Lekkoatletka z Radomia, która przypomnijmy, jest wielokrotną medalistką najważniejszych światowych imprez dla sportowców niepełnosprawnych, ostro trenuje przed nowym sezonem. Zaliczyła już jeden obóz przygotowawczy, a obecnie przebywa na drugim zgrupowaniu. Z tym że obóz w Centralnym Ośrodku Sportu w Spale musi potraktować trochę luźniej. Wszystko przez uraz przyczepu mięśnia.

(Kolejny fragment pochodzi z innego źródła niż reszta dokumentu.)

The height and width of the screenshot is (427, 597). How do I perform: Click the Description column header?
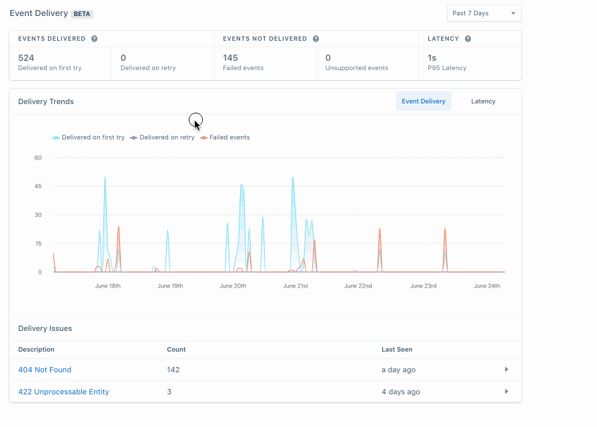pos(36,349)
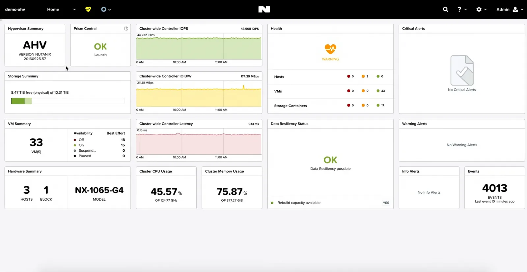This screenshot has height=272, width=527.
Task: Click the 4013 Events count
Action: 494,188
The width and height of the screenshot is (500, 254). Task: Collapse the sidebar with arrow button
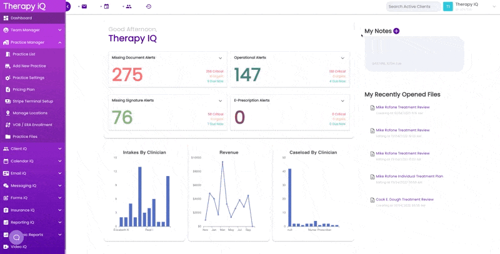click(68, 6)
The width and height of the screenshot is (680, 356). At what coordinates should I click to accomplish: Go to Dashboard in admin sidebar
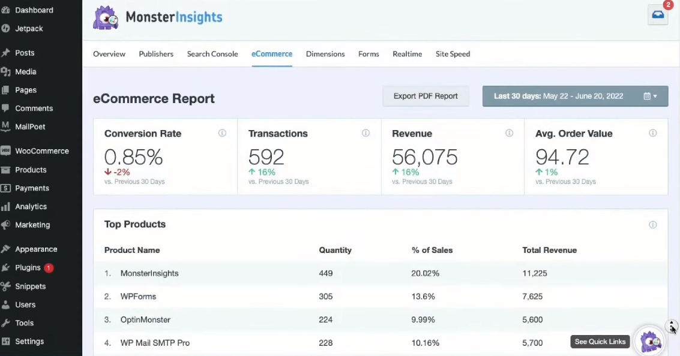click(34, 10)
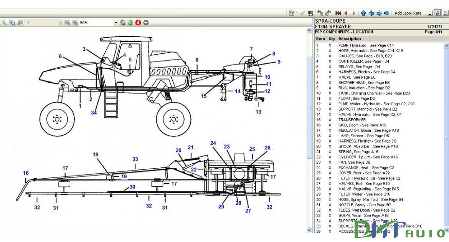Click the Add Labor Rate button
Viewport: 449px width, 242px height.
point(408,13)
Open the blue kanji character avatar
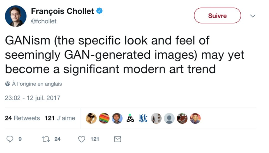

– Jestem teraz na obozie w Spale, ale ze względu na zapalenie przyczepu mięśnia płaszczowatego muszę trochę spasować w treningu. No cóż, zdarza się. Pierwszy start w 2018 roku planuję w maju, a główna impreza tego sezonu to oczywiście Mistrzostwa Europy, które odbędą się w Berlinie – powiedziała „Wyborczej” Alicja Fiodorow.
Radomska sprinterka zdradziła też swoje cele na ten sezon. – Cel na 2018 jest jasny. Złote medale w biegach na 100 i 200 metrów na sierpniowych Mistrzostwach Europy. Praca wre i kolejny intensywny sezon przede mną – dodała.